Santa Catarina registra recorde de exportações em 2025
As exportações de Santa Catarina cresceram 4,4% em 2025, alcançando US$ 12,2 bilhões e estabelecendo um novo recorde histórico. O resultado positivo ocorreu mesmo diante de um cenário internacional adverso, marcado por barreiras tarifárias e restrições sanitárias que afetaram importantes mercados compradores do Estado.
De acordo com dados do Observatório Fiesc, os dois principais destinos das exportações catarinenses registraram queda ao longo do ano. As vendas para os Estados Unidos recuaram 15,75%, enquanto as exportações para a China diminuíram quase 7%.
O economista-chefe da Federação das Indústrias de Santa Catarina (FIESC), Pablo Bittencourt, explica que os impactos foram distintos conforme o mercado. “No caso dos Estados Unidos, as exportações caíram por tarifas mais altas, e no caso da China, por barreiras sanitárias”, afirmou.

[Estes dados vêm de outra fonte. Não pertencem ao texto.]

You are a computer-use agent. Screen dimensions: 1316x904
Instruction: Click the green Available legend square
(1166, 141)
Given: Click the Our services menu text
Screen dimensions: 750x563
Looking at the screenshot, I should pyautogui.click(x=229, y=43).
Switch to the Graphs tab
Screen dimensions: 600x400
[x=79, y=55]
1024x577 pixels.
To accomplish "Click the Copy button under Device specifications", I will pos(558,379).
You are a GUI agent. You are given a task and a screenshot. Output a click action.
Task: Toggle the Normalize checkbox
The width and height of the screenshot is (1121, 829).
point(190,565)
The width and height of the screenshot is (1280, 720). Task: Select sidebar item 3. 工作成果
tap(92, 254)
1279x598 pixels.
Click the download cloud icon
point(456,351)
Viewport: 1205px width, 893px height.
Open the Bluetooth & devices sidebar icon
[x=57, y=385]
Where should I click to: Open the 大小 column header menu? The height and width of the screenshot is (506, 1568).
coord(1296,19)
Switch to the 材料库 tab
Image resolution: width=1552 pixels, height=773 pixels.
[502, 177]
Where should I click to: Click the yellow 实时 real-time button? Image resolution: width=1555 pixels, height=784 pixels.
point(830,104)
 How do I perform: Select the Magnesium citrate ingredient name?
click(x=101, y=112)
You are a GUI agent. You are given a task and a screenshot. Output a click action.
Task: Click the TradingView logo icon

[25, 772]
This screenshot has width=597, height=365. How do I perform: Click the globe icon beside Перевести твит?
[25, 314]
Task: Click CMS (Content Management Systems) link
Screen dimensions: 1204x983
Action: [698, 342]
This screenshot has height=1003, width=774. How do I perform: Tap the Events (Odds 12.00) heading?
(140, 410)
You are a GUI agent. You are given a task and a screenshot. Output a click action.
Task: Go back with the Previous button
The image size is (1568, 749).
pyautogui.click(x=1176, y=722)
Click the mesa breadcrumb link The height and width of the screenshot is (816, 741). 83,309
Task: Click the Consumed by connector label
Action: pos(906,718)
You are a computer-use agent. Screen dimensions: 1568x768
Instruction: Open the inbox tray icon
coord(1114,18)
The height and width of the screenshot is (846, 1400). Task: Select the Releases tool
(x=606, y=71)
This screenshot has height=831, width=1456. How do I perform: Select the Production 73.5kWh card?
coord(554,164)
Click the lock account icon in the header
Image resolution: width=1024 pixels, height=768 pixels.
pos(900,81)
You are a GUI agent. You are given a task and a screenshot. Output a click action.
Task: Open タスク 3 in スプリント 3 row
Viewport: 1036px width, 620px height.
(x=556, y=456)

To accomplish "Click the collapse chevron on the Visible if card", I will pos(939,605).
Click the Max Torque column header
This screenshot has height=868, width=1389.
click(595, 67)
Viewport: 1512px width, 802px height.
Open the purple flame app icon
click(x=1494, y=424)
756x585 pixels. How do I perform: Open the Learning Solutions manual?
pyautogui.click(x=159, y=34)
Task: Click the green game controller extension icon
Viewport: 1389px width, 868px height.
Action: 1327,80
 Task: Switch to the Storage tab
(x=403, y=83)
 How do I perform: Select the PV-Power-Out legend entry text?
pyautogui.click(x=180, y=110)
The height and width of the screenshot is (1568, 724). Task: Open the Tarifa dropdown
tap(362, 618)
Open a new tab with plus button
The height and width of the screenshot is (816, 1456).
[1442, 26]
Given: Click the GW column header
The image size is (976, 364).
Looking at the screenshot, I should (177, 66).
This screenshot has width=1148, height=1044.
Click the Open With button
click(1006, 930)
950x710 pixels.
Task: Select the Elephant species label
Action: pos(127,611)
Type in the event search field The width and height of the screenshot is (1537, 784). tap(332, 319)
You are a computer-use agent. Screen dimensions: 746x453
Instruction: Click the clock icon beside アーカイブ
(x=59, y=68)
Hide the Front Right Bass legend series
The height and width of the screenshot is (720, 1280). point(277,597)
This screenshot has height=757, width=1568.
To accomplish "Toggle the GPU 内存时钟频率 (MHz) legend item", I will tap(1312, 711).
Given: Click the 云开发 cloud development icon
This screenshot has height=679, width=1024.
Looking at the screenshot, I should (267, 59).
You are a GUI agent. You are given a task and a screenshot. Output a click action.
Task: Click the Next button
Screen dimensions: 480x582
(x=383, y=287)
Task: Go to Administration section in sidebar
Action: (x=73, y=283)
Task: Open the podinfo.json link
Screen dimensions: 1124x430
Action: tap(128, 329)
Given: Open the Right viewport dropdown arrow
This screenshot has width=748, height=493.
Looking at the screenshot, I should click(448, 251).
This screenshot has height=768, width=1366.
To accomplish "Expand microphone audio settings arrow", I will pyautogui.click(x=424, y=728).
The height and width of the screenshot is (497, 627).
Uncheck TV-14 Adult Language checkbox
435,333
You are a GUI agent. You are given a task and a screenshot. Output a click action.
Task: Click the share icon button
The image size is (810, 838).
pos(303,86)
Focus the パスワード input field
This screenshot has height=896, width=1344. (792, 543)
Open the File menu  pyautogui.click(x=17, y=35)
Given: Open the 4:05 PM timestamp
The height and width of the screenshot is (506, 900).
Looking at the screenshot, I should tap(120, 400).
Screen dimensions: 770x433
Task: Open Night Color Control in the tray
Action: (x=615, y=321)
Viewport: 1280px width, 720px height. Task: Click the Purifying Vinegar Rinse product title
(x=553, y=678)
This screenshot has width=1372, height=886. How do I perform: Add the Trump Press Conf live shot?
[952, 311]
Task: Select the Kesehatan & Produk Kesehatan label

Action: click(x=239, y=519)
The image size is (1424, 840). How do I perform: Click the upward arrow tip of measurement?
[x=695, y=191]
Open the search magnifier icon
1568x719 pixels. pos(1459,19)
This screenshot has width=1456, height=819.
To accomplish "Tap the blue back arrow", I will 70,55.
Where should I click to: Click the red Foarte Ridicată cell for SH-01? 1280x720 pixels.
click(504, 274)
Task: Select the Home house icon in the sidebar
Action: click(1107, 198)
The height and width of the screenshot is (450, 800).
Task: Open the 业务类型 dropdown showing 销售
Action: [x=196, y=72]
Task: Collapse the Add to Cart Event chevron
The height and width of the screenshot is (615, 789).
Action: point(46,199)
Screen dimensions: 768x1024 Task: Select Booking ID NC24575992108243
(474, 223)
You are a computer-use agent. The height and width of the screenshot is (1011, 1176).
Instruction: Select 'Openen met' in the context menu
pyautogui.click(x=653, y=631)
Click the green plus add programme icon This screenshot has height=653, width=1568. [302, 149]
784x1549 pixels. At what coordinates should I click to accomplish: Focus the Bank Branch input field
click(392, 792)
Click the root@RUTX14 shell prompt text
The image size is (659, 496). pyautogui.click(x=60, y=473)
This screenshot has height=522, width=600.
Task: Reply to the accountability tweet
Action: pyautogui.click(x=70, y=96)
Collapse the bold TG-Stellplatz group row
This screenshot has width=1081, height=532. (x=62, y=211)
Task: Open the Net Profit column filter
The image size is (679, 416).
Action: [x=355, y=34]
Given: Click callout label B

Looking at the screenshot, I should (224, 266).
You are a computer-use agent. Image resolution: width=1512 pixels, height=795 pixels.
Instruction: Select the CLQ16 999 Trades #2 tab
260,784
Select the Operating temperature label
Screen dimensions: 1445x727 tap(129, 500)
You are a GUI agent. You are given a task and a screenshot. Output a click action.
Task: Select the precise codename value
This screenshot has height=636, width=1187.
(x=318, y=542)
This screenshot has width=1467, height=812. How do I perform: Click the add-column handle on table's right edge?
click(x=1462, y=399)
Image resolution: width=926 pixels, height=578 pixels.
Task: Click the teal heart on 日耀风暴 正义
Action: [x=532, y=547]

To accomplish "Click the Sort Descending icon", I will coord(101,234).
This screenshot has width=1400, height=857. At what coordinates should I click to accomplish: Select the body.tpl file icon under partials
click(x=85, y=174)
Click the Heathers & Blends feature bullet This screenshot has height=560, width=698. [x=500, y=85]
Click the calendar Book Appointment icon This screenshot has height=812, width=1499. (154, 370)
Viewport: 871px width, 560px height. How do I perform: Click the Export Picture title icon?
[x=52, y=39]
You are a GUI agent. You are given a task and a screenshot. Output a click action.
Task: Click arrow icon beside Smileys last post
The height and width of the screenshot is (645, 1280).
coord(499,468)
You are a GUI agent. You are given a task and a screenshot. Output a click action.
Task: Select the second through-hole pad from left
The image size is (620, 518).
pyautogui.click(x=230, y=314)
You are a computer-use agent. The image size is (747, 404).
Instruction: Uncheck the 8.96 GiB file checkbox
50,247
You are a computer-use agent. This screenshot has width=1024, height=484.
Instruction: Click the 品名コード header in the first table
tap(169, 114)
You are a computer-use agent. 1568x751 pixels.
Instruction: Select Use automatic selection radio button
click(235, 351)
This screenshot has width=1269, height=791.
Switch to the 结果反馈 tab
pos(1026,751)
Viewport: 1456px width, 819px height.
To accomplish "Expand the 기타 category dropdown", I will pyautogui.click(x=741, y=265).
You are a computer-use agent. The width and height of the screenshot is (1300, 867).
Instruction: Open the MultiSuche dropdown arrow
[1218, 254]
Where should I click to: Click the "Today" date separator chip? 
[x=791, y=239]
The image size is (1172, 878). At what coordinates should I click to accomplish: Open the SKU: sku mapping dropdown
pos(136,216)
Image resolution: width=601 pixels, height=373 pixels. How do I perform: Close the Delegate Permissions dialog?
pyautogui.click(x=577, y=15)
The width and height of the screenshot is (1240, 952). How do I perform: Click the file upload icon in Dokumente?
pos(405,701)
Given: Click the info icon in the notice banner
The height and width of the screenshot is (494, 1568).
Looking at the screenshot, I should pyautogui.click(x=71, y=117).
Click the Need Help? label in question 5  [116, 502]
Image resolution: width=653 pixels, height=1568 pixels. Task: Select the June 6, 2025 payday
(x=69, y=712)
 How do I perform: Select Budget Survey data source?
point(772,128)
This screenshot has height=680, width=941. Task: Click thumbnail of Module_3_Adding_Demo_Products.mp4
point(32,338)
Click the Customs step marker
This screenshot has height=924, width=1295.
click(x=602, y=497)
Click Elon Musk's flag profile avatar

Segundo ele, o setor de madeira, fortemente direcionado ao mercado norte-americano, foi um dos mais afetados. “As exportações de madeira, que são as mais impactadas para os Estados Unidos, não se recuperaram. A gente teve um impacto significativo, com efeito, econômico direto nas regiões exportadoras do Planalto Norte e Serrana”, destacou.
Já no caso da China, a queda foi puxada principalmente pelas exportações de aves. Ainda assim, o desempenho geral do setor foi compensado pela capacidade de adaptação das empresas catarinenses. “Muito por mérito do empresariado catarinense, que conseguiu realocar produção e exportação para outros destinos, a gente acabou obtendo até um incremento de exportações em relação ao ano anterior”, explicou Bittencourt. Ele acrescenta que “as exportações de aves se devem a essa capacidade de explorar novos mercados”.

Argentina impulsiona resultado positivo
Em sentido oposto, as exportações para a Argentina cresceram quase 19%, totalizando US$ 889 milhões em 2025. Para o economista da FIESC, o desempenho está ligado à retomada econômica do país vizinho. “A recuperação econômica da Argentina, que tem forte integração com a economia catarinense, também foi decisiva para um resultado positivo da balança comercial e para o recorde de exportações”, afirmou.
Expectativas para 2026
A avaliação para 2026 é positiva. Segundo Pablo Bittencourt, já existem tratativas entre os governos do Brasil e dos Estados Unidos que indicam a possibilidade de redução das barreiras tarifárias. “Só isso já levaria rapidamente a uma melhora no volume de exportações para os Estados Unidos, que continuam sendo o nosso principal mercado exportador”, ressaltou.
Ele também aponta perspectivas favoráveis na União Europeia, que passou a ocupar a segunda posição entre os principais mercados catarinenses. “Há uma perspectiva de melhora da renda na União Europeia”, observou. Em relação à China, o economista destaca a expectativa de retomada. “Também há boas perspectivas de volta das exportações para a China, como fruto da queda das restrições sanitárias”, completou.
Importações
No movimento inverso das exportações, as importações catarinenses apresentaram leve alta de 0,7% em 2025, atingindo quase US$ 34 bilhões no período.